To an extent the heaviness of the present volume is misleading. Half of this book (the second half) is a compendium of previously published essays, from 1973 to a couple of years ago. Some of these are very good; some only of glancing relevance to the work’s larger thesis on utopia; many repeat points already made in part 1. Worse, there’s a sense that the essays (written, often, immediately after the publication of a particular SF novel) tend to engage with marginal works—books that haven’t, by and large, received posterity’s blessing. To say this isn’t to deny that these books have intrinsic merit, only that they didn’t catch the zeitgeist, or embody the larger fascinations of the genre; or even more baldly that I can’t think of many students of the field likely to be especially fired-up by debates around (for instance) Vonda McIntyre’s The Exile Waiting or Shaw’s Back to Methuselah. Or to put it another way again: it might have been nice to have had Jameson’s thoughts on major Aldiss (the Helliconia books, say) instead of what we actually get, a long account of his lesser novel Starship; or it would have been interesting to hear Jameson’s opinions about Gibson’s Neuromancer rather than his cogitations on the lesser Pattern Recognition. But this is to nitpick: there’s a great deal of interesting criticism in the second half of the book, and some major figures and texts (Philip Dick, Robinson’s Mars books) do indeed get treated. Besides, it’s the first half of the book where the meat is to be found; and it’s in the first half we need to concentrate the bulk of our attention.
The argument is, as we’d expect, dense and allusive: all manner of theorists and thinkers, all sorts of literature and culture from Thomas More to Marcuse, from Le Guin to Lenin, from Proust to Pohl to Pynchon, get stirred into the mix. Naturally it’s written in Jamesonese, that baroque stylistic performance of stacked subordinated clauses and pendant footnotes as studded with abstruse reference as a pearly-king’s jacket is with faux pearls. This is the mode Jamesonienne which we have come to know and love (or not, as the case may be); and as such it makes a characteristically exhilarating read, although sometimes the style jars more than a little. With respect to ‘reality’ for instance Jameson writes that: ‘humankind, as T S Eliot’s magical bird sang, is able to bear very little of the unmediated, unfiltered experience of the daily life of capitalism’ (p.287). I try to imagine Eliot’s Burnt Norton bird singing anything so uneuphonious, but my imagination fails me. But there’s really little point in complaining about Jameson’s prose, sometimes so giddily exciting and sometimes so angular and indigestible. It’s one of the things for which he’s famous, after all.

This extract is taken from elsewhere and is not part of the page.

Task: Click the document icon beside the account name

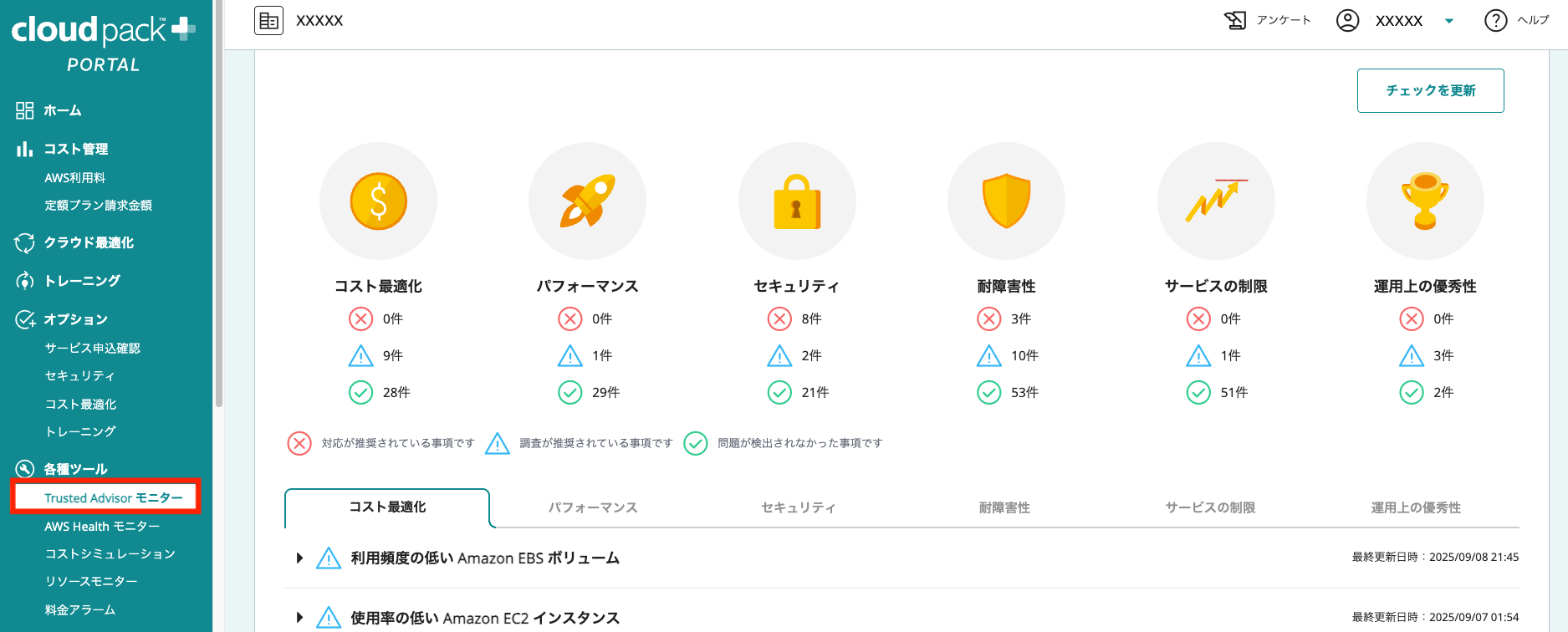Action: 269,20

Archaeologies of the Future is concerned with the status of utopias, a literary genre which has (as Jameson points out in the study’s first sentence) enjoyed the ‘unusual destiny for a literary form’ of becoming a political issue. Politicians often frame their discourse in utopian or quasi-utopian form: the broad sunlit uplands to which only they (they promise) can lead us. Of course no politician has ever actually delivered on this promise. This was one reason why Marx and Engels were suspicious of the utopian impulse (to quote from an earlier Jameson text, Marx believed ‘Utopian thought represented a diversion of revolutionary energy into idle wish-fulfilments and imaginary satisfactions’, Marxism and Form, 110-11). Real planning to change the world for the better, said Marx, required a proper understanding of agency, of political strategy, and a grounding in the historical realities of class and the dialectical.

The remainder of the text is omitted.